Les choix que fait Owel Albert Brown dans son premier film sont dictés par ses goûts éclectiques, ses intentions multiples et des moyens financiers modestes.
En faisant du cinéma son métier, il entendait aussi accomplir une œuvre à part entière. Il s’est dès le début aperçu que sa condition lui imposait un terrain précis, que son histoire personnelle lui indiquait une voie, qu’il lui fallait manifester un cinéma noir à l’échelle hexagonale, reprendre à son avantage un héritage personnel multiple et le faire fructifier. Autrement dit, Owel Albert Brown veut se reconnaître sur grand écran tout en se plaçant dans une perspective universelle. Parce que la conscience de soi n’est pas un signe de fermeture à la communication…

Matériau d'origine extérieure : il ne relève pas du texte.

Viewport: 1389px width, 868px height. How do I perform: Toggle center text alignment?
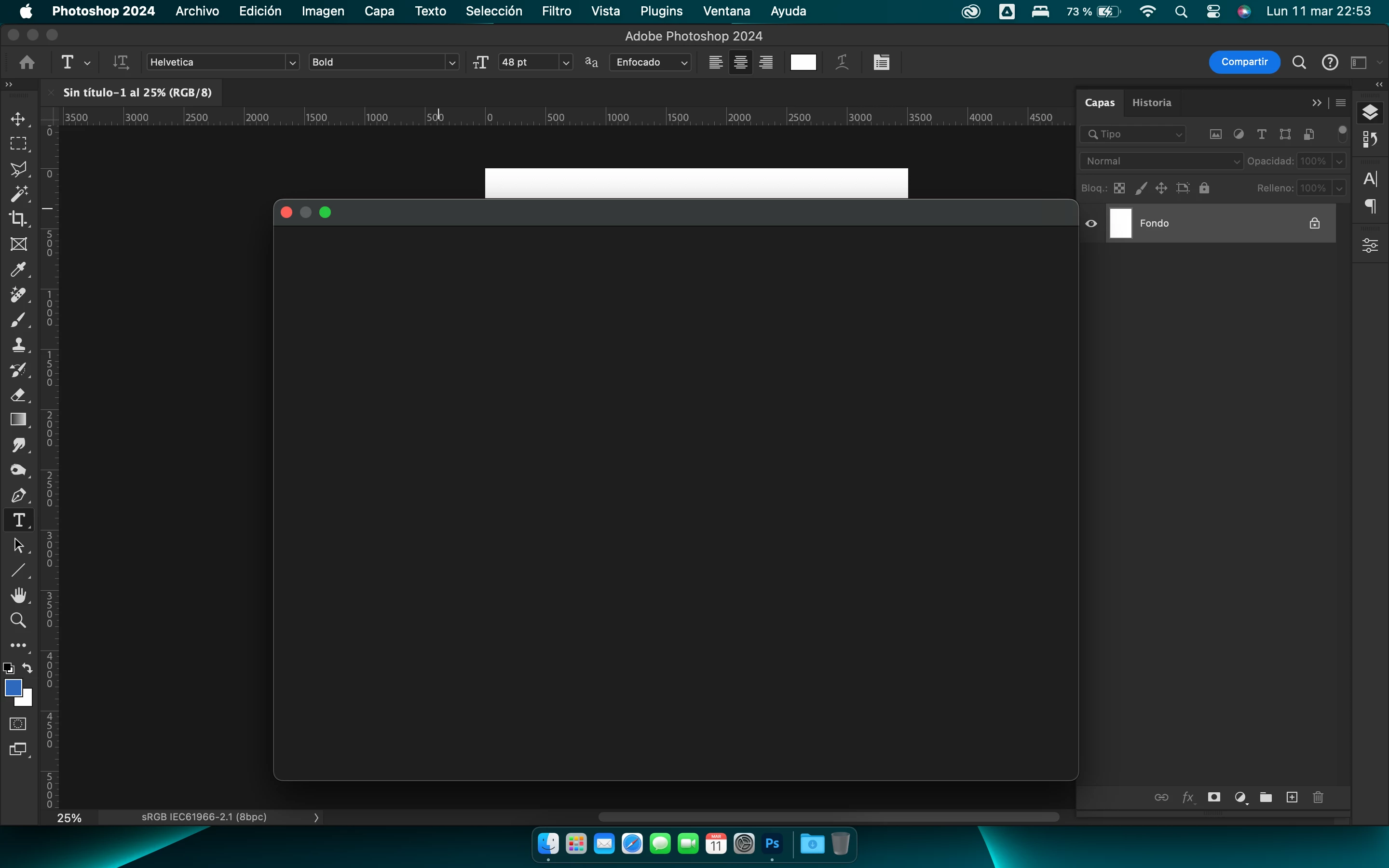point(740,62)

La dimension africaine-européenne n’est qu’un aspect de son cinéma, qu’on retienne aussi que sur le plan du style, Owell .Albert. Brown mixe plusieurs composantes. Ce premier film est structurellement rap et groovy. Brown travaille intentionnellement la musicalité du montage. Il exploite plusieurs rythmes, expérimente plusieurs vitesses. C’est un film élaboré pour être écouté les yeux fermés, avec autant de plaisir que regardé…
Certains auraient voulu sans doute que O.A.B propose un énième film facile à regarder, heureusement le cinéaste a opté pour le contre-pied. Comédie, drame, polar, No way est peut-être tout ceci à la fois. Il est évident que ce film revendique un certain atypisme, contrairement à ce que suggère l’intrigue, conventionnelle de prime abord.

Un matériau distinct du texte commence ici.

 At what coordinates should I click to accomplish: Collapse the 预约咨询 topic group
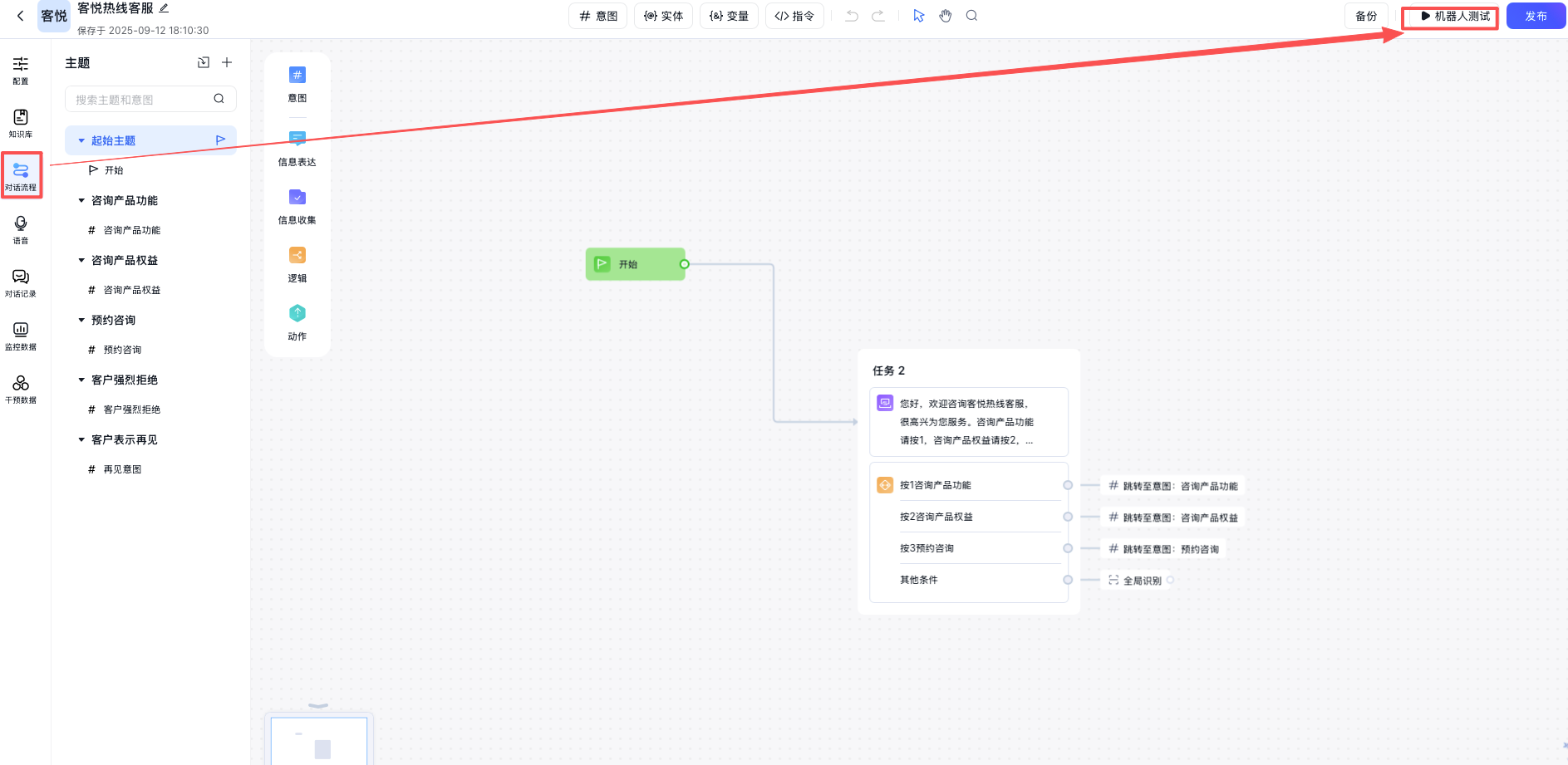(81, 320)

JD, le « héros » s’aperçoit que cinq ans de prison ont défait le système quasi mafieux qu’il avait mis en place. L’ancien big boss est devenu un simple exécutant, un très très modeste employé de vidéo club. Sans ressources, sans réactions apparentes, désabusé, JD va t’il se montrer assez caïd pour reconquérir son ancienne position ?
Bien que No way entre dans la catégorie des films indépendants (on ne peut guère faire plus indépendant), le manque de moyens ne se fait pas sentir. La photographie est stupéfiante. Les décors s’inscrivent dans un Paris que rarement nous avons vu aussi bien filmé.

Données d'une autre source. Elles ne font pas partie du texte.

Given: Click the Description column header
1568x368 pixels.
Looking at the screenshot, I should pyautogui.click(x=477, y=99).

On s’étonnera ici ou là qu’Owel Albert Brown au lieu de montrer une vision complète de la société française actuelle, s’attarde plutôt sur quelques-uns de ses représentants. Le caractère ethnique mais non communautariste est dû à la distribution qui fait la part belle aux meilleurs comédiens d’origine antillaise et africaine en exercice. Puissiez-vous ne jamais oublier le charisme et la prestation de chacun d’eux. Ces excellents solistes ont mis en valeur la partition cinématographique imaginée par Owel Albert Brown.
En outrepassant les réserves des uns et les difficultés matérielles de toutes sortes, le réalisateur s’efforce semble t’il, de montrer un chemin. Owel Albert Brown tente de réorienter les thèmes, les formes, la tonalité du cinéma urbain de série B qu’on désigne en termes réducteurs de cinéma de banlieue.
Ce n’est pas le succès de No way qui donnera une validité à cette démarche, mais les succès de plusieurs films avec des intentions comparables.
Avec No way, Owel Albert Brown entend s’imposer sans scandale ni impatience dans le cinéma français et provoquer une mutation durable. Parce que la dynamique des formes qu’il expérimente liées à la musique et au choix des comédiens concoure à promouvoir d’autres modèles à approfondir.